The environment affects the soil, which affects the microbes and insects that live there, which affect the crops and livestock.
A professor of plant pathology and microbiology, Gwyn Beattie said “There are communities of microbes in the insects on the plants, and they can all interact with one another in various ways.”
She said that, understanding those networks of interactions can unlock a vast range of benefits for producers and consumers the world over. Everything from better yields to stronger resilience to environmental stress could arise from farm practices that embrace this intricate web of relationships and it’ll require a shift in how humans approach agriculture.

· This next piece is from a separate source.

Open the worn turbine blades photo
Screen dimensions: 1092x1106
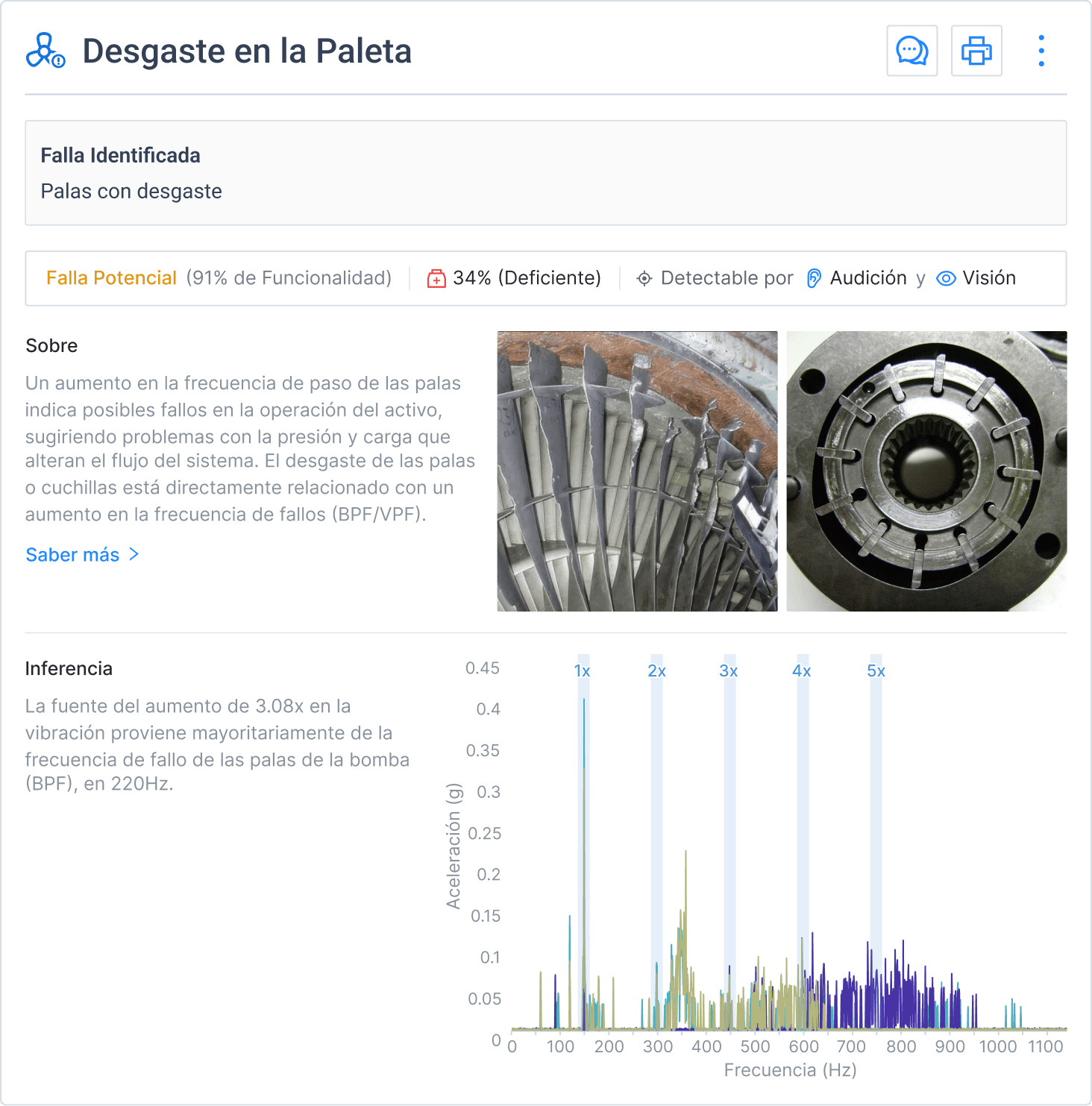[637, 471]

Beattie helped launch the Phytobiomes Roadmap, an effort initiated by the American Phytopathological Society and supported by over 20 scientific societies, companies, institutes and government agencies. The aim of roadmap is to enhance global sustainable food, feed and fibre production to meet the doubling of global demand by 2050.
Beattie said “This is a plan to transition agriculture from a focus on individual components to looking at it as a system in which the components influence each other.”
Now scientists can identify and sequence the microbes in a soil sample, and farmers can utilize precision technology that allows them to track, store and use production data like never before. As knowledge of phytobiomes grows, farmers can tailor their practices to get the most out of those relationships.
She also said that, for instance, it may be possible to breed crops with genes intended to favour microbes that improve yields or stress tolerance.